Cross-border payments provider Thunes has acquired Limonetik, a Europe-based payments platform. The firm will integrate Limonetik’s payments services with its own Thunes Collections international money transfer solution, which includes 285 fintech services that businesses can use in 70 countries, spanning mobile wallets, “buy now, pay later” financing, QR code payments, and more.

The idea is to make it easy for businesses to manage electronic payments through one portal, with Thunes aggregating various localized channels in one place. More broadly, Thunes’ services are used in 110 nations.

Limonetik was founded in Paris in 2008 and now processes EUR 2 billion (USD 2.36 billion) for 14,000 businesses each year. It counts Deliveroo, Uber Eats, European flash sale e-commerce portal Veepee, and French investment bank Natixis as clients. Limonetik’s 50 staff members, including co-founder and CEO Christophe Boubier, will join Thunes.

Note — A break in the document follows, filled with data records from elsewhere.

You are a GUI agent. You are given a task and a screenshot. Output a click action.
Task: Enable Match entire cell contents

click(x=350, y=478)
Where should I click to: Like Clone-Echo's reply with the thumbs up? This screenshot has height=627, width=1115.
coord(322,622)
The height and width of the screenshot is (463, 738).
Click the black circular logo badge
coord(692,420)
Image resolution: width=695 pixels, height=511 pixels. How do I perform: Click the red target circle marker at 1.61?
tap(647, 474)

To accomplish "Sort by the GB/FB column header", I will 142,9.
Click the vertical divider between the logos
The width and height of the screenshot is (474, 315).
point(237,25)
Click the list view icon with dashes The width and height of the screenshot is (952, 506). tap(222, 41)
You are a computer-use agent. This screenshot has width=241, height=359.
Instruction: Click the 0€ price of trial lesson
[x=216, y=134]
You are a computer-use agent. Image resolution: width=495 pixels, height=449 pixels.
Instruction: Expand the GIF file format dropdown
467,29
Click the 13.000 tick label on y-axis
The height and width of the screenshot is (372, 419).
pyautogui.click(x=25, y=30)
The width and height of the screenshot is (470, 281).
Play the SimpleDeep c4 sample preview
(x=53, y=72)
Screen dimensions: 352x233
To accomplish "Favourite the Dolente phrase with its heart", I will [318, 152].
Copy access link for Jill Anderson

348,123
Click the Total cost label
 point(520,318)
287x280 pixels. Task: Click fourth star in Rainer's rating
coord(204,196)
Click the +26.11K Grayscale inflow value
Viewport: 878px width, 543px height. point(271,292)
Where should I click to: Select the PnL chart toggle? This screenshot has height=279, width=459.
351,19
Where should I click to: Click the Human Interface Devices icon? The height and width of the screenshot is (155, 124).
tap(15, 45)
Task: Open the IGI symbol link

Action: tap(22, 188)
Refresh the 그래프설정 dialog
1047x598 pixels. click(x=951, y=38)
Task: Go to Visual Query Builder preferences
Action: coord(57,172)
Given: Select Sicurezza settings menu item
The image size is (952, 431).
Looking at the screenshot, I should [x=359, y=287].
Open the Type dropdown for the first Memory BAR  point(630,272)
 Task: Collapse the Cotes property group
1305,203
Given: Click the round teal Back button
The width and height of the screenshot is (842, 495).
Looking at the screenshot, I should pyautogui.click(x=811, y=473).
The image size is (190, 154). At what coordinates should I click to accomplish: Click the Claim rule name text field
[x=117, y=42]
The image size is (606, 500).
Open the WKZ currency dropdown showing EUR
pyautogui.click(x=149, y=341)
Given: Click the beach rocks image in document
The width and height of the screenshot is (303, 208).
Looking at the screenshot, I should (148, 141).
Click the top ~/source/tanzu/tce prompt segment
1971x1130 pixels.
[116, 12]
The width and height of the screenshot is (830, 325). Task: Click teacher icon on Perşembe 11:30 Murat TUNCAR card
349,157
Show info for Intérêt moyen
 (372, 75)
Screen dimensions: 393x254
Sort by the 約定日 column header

Peter De Caluwe, CEO of Thunes, characterized his company’s services as “brilliantly simple” in a press release, and said Thunes’ integration of Limonetik’s features will form “a single end-to-end payment solution that connects every corner of the world and makes the global economy accessible to all.”

De Caluwe told KrASIA in May that the company has the goal of becoming a “well-recognized global leader powering cross-border payments” in three to five years. “We’d like to be seen as the global benchmark on compliance, treasury, security, and customer service in emerging markets,” De Caluwe said.

The four-year-old, Singapore-headquartered company raised USD 60 million in Series B funding in May, nearly doubling its total raise to USD 130 million in under two years. Thunes has regional offices in London, Shanghai, New York, Dubai, and Nairobi. Its name is French slang for “cash.”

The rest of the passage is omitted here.